# Schools in Playa Del Ingles



## Sutty18 (Oct 2, 2008)

Hi 

Does anyone know if there are any schools in Playa Del Ingles or close to that area.

Are there any schools which are recommended, my child is 4 so will be looking to him getting him in school as soon as possible, will be moving there next week.

Thanks
Ian


----------



## andresvendedor (Jun 3, 2012)

I am not sure wether you are looking for a school for expats or a regular spanish school.
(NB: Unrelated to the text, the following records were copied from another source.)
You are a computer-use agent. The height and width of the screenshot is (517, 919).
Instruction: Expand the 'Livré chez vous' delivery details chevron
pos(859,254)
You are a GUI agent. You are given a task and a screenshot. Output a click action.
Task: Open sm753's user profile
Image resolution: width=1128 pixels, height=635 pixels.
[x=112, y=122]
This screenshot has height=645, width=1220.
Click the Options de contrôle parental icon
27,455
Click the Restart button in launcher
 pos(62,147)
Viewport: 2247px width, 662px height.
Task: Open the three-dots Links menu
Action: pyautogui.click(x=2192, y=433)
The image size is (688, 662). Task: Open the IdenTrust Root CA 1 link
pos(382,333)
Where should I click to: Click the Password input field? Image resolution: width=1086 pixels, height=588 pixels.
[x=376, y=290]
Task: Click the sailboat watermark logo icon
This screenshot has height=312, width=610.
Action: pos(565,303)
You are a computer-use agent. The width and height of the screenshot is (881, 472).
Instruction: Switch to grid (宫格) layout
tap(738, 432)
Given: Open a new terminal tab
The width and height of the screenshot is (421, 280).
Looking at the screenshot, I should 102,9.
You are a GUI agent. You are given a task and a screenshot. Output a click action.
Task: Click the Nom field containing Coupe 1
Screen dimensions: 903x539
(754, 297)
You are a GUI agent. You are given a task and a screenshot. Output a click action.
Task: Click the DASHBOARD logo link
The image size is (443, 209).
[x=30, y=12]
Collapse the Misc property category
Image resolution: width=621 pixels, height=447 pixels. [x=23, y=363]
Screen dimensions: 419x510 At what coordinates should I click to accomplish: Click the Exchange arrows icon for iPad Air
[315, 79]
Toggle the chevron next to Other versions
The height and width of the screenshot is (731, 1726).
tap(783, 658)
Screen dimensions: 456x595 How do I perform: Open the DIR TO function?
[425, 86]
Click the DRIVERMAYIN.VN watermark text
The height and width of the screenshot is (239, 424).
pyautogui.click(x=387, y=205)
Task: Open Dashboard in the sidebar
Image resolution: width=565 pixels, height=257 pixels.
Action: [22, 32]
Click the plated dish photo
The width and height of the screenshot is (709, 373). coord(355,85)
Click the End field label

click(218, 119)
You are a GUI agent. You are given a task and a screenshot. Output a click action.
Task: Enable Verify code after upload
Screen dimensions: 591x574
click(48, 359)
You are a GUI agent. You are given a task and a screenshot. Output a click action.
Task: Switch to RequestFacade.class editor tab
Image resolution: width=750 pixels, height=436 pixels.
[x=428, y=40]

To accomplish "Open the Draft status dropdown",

If you are looking for schools for expats you can google the National Association of British Schools in Spain. 

I'm sorry I can't post the link here, but I am new in this forum so I'm not allowed to post links yet.

Good luck

A


----------



## xabiaxica (Jun 23, 2009)

Sutty18 said:


> Hi
> 
> Does anyone know if there are any schools in Playa Del Ingles or close to that area.
> 
> ...


hi - all I've managed to find is this from the Ayuntamiento of Las Palmas - maybe they can help Educación

there's a link to the NABSS for British schools site in the 'Forms, education etc etc.... ' sticky thread above


----------



## Sutty18 (Oct 2, 2008)

Thanks very much, i will have a look.

Appreciate you taking the time out to look.

Regards
Ian


----------



## 90199 (Mar 21, 2010)

The town hall that covers that area is San Bartolome de Tirajana,

There is a link here that might be of help,

Educación


----------



## Sutty18 (Oct 2, 2008)

thank you again.


----------